# Extract to read
··········

Month / February 2023
Candido, Chira, and Dias Paes Collaborate on Provost-Funded Project “Land Dispossession, Inequality, and the Legacies of Slavery in Africa and Latin America”
During the fall of 2022, Mariana P. Candido, Adriana Chira, and Mariana Armond Dias Paes of the Max Plank Institute for Legal History received a three-year grant from Emory’s Office of the Provost. Titled “Land Dispossession, Inequality, and the Legacies of Slavery in Africa and Latin America,” the project is one of five that will receive a part of $1.4 million in support. The three historians will use the resources to conduct research, develop a digital platform, and initiate several pedagogical innovations focusing on land politics and sustainability in post-emancipation societies in Africa and Latin America. They will be engaging with primary sources located in endangered archives, including Cuba, Cape Verde, and Angola, while also developing new ways of sharing some of this material through public-facing platforms and new courses at undergraduate and graduate level.
The three project leaders point out that their work emerges from a belief that the humanities, and historical approaches in particular, are fields that are uniquely positioned to offer new ways of thinking about land dispossession, rural inequalities, and environmental sustainability. According to Candido, Chira, and Dias Paes, such approaches allow scholars to examine dispossession in the long term, exploring how present-day expulsion from the land is rooted in socio-economic structures dating back to slavery and colonialism. A humanistic approach to land dispossession also sheds light on alternative modes of community-building and property ownership that emerged from below that more quantitative social scientific approaches have ignored. Dias Paes emphasizes that “much of the legal framework of today´s legal system in what concerns property was created in the nineteenth century. Thus, if we want to reform these legal systems in the sense of shifting the current model of exploitation, we must discuss their roots and de-naturalize legal ideas such as ‘absolute ownership right,’ ‘legal personality,’ and so on.”
At the core of the project is a fundamental commitment to collaboration as a tool for writing and practicing better history. Candido and Chira are extremely excited to develop their collaboration with Mariana Dias Paes (with whom Candido has been working for a few years now), an ambitious visionary thinker in the field of legal history. Dias Paes is a Research Group Leader at the Max Planck Institute for Legal History and Legal Theory (Frankfurt am Main) where she heads the project “Global Legal History on the Ground: Court Cases in African Archives.” In the framework of the project, she has been digitizing over 30,000 court cases stored at the Cape Verde National Archives. Since 2017, together with Mariana Candido and Juelma Ngãla (ISCED-Benguela, Angola), she organized the court cases collection of the Benguela District Court (Angola). Her research focuses on the social and legal history of the South Atlantic (Brazil, Angola, Cape Verde, Guinea Bissau), between the 17th and the 20th centuries. She has published extensively on issues pertaining to judicial disputes over land and labor in English, Portuguese, Spanish, and French. Her publications include: Esclavos y tierras entre posesión y títulos: la construcción social del derecho de propiedad en Brasil, siglo XIX (2021) and Escravidão e direito: o estatuto jurídico dos escravos no Brasil oitocentista, 1860-1888 (2019). She has also published articles in flagship journals such as Law & History Review, Atlantic Studies, Administory-Zeitschrift für Verwaltungsgeschichte. Since 2020, she serves as book review editor of the Journal of Global Slavery. She has been affiliated with international projects funded by the European Commission, the Max Planck Society, and CNPq/Brazil.

··········

# Provided material
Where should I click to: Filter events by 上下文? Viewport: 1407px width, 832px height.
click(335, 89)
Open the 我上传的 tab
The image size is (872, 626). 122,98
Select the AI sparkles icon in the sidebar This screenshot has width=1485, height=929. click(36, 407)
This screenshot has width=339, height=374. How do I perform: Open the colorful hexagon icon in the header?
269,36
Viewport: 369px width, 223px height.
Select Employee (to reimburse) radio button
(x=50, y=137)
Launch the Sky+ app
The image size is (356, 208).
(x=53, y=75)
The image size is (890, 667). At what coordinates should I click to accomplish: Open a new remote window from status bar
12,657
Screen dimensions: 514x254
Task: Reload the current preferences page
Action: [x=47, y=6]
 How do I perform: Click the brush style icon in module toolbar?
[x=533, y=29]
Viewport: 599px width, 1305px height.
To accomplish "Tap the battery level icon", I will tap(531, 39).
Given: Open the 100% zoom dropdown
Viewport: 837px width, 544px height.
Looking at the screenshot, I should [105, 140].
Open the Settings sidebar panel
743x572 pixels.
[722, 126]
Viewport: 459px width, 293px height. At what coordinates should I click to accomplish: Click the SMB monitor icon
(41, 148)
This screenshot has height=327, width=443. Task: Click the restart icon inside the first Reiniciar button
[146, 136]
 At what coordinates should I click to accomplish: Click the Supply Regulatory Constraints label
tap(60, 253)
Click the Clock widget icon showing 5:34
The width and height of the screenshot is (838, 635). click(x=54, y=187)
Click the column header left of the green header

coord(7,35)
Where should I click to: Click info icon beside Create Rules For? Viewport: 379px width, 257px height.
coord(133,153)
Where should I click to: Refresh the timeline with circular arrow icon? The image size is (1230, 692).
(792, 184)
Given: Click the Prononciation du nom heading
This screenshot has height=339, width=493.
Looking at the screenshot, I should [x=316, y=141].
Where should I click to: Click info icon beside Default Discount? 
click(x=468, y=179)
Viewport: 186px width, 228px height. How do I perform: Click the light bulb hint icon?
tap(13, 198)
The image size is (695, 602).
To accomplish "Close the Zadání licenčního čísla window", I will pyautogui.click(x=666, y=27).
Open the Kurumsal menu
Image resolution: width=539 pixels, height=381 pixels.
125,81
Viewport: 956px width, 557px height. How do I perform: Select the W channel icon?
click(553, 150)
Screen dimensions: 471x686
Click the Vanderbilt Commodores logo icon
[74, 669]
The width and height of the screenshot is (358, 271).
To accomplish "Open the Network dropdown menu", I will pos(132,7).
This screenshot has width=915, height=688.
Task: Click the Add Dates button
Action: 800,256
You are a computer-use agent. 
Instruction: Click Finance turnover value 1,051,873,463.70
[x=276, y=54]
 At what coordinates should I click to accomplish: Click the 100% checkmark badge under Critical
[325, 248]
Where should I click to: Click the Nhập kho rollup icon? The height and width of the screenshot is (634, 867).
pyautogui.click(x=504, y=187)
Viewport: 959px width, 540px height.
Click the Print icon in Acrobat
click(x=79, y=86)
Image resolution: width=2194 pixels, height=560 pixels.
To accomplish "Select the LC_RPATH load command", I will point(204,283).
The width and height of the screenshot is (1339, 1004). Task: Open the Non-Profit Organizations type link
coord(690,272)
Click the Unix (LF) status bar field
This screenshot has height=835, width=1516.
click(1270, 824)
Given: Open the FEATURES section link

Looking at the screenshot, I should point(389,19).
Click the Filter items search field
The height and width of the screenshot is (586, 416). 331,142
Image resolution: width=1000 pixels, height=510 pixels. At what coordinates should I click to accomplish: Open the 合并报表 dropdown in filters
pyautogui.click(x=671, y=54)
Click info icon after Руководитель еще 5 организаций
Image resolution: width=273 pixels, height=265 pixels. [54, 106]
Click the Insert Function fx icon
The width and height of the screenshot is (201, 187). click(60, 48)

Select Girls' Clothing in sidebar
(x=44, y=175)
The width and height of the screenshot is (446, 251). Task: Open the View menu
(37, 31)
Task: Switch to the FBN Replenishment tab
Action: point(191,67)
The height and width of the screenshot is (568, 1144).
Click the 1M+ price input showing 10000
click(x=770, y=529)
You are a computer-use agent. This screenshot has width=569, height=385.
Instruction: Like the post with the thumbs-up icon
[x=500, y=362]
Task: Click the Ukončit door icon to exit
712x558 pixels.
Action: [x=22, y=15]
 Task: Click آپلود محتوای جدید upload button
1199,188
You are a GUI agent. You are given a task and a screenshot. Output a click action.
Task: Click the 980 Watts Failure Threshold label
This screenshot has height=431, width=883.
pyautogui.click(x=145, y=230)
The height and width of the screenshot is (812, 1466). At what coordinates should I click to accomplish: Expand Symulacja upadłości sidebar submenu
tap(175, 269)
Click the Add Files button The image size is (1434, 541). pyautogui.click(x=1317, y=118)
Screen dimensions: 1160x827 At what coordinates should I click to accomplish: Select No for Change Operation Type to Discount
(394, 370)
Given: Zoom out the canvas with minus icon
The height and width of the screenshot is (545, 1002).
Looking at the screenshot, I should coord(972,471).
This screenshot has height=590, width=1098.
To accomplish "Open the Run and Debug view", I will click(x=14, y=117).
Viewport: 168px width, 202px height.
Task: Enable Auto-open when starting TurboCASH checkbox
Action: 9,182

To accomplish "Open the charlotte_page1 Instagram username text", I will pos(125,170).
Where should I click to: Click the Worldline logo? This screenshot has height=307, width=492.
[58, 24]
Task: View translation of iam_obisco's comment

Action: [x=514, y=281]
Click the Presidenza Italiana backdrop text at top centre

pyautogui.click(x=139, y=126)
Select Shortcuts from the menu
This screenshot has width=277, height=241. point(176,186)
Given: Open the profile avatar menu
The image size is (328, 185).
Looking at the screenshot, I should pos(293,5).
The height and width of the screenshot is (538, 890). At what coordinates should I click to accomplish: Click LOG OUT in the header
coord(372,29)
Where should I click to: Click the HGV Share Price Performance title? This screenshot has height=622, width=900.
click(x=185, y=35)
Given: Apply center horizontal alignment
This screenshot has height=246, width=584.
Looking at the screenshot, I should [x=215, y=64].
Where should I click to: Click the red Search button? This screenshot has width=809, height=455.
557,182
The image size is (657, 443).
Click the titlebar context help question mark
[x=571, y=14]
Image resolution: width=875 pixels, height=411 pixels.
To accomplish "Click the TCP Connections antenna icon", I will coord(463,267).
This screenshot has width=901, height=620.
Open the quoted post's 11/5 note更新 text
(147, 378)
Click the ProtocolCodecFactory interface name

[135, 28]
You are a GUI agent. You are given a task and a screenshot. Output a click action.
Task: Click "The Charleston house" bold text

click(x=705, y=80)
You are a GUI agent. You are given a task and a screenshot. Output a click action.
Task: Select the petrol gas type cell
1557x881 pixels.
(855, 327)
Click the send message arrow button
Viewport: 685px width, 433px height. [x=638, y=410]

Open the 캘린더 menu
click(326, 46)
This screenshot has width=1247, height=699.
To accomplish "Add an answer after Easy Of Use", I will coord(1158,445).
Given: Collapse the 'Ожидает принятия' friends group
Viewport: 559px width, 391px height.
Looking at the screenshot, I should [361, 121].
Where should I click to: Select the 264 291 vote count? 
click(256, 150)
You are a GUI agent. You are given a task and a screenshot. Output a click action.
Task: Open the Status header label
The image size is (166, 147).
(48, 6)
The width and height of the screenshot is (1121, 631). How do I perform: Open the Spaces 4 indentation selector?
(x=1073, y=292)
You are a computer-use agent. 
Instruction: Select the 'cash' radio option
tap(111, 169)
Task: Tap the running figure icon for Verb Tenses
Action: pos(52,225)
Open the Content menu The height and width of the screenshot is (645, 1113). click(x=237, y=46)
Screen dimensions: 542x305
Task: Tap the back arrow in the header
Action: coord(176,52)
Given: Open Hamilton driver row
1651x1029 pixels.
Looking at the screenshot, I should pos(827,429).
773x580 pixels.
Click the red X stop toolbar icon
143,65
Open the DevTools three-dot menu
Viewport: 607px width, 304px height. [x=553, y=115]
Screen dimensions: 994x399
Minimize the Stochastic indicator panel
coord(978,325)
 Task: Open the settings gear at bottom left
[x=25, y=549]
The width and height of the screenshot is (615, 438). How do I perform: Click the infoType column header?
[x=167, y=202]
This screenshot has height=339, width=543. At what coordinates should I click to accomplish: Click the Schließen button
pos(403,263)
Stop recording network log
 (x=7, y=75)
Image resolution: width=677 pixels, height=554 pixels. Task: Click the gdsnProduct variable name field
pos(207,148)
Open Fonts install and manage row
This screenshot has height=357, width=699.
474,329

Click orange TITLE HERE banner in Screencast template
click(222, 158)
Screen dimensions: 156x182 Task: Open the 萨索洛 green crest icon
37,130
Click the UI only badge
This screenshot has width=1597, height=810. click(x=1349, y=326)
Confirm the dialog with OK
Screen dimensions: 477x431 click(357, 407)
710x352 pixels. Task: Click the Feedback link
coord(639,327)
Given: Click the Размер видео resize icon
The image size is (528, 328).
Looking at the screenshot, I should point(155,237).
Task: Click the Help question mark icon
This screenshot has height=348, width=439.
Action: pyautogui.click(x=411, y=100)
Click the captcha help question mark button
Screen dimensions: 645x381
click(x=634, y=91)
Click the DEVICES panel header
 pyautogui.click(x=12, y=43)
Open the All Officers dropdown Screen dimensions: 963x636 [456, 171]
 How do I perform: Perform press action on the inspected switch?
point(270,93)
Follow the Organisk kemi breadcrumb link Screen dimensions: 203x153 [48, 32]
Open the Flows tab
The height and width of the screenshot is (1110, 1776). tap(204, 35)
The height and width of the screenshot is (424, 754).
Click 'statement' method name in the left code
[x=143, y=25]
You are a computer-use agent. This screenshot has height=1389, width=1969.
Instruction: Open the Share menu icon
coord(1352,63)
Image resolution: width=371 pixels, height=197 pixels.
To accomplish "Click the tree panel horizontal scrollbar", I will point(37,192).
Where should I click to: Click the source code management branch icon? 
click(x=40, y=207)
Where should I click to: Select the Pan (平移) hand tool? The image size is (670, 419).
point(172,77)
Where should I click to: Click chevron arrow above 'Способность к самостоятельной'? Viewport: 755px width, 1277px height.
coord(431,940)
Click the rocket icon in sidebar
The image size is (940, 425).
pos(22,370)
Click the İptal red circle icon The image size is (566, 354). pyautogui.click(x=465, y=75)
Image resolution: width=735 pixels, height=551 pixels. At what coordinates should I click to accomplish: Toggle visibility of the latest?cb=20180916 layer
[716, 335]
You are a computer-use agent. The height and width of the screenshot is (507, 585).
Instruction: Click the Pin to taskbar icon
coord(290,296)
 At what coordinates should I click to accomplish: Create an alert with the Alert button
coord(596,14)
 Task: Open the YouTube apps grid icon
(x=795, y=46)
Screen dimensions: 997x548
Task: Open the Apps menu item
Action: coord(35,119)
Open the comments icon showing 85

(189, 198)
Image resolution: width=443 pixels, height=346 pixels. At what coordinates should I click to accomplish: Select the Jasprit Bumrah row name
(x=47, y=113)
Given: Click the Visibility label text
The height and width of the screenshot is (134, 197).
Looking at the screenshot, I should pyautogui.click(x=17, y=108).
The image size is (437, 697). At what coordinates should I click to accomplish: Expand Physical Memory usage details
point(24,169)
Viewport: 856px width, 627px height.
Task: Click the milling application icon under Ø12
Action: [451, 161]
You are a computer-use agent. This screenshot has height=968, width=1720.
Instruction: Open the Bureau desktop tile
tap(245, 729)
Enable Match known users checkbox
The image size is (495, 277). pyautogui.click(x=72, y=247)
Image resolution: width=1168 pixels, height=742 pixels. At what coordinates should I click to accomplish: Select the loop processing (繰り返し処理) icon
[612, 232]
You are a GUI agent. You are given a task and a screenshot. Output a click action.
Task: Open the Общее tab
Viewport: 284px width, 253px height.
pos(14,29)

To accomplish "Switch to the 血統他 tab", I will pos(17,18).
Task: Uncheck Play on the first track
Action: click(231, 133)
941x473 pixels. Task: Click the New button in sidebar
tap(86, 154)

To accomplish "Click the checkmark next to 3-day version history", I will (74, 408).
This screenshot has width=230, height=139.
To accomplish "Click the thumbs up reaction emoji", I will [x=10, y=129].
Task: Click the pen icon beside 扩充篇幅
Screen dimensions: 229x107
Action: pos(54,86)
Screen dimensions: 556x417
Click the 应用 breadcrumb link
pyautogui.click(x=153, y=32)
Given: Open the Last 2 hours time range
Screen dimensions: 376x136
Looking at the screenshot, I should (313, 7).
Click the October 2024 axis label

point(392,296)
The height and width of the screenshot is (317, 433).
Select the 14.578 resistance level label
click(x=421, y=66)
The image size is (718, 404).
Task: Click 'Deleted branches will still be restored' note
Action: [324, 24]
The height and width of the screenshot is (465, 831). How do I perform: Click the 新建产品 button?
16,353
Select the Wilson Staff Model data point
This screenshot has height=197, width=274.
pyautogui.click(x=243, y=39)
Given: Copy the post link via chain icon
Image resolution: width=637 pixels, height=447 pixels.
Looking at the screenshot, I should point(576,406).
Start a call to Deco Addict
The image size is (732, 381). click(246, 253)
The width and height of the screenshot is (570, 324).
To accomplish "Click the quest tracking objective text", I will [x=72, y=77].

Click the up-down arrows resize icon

··········

# Required tasks
[1] Return the passage of the article on the land dispossession grant between "During the fall" and "and graduate level.", inclusive, word for word.
[2] Retype the part of the rows between the lines holding "Viewport: 599px width, 1305px height." and "Looking at the screenshot, I should [105, 140].", inclusive, with every character unchanged.

# Answers
[1]
During the fall of 2022, Mariana P. Candido, Adriana Chira, and Mariana Armond Dias Paes of the Max Plank Institute for Legal History received a three-year grant from Emory’s Office of the Provost. Titled “Land Dispossession, Inequality, and the Legacies of Slavery in Africa and Latin America,” the project is one of five that will receive a part of $1.4 million in support. The three historians will use the resources to conduct research, develop a digital platform, and initiate several pedagogical innovations focusing on land politics and sustainability in post-emancipation societies in Africa and Latin America. They will be engaging with primary sources located in endangered archives, including Cuba, Cape Verde, and Angola, while also developing new ways of sharing some of this material through public-facing platforms and new courses at undergraduate and graduate level.

[2]
Viewport: 599px width, 1305px height.
To accomplish "Tap the battery level icon", I will tap(531, 39).
Given: Open the 100% zoom dropdown
Viewport: 837px width, 544px height.
Looking at the screenshot, I should [105, 140].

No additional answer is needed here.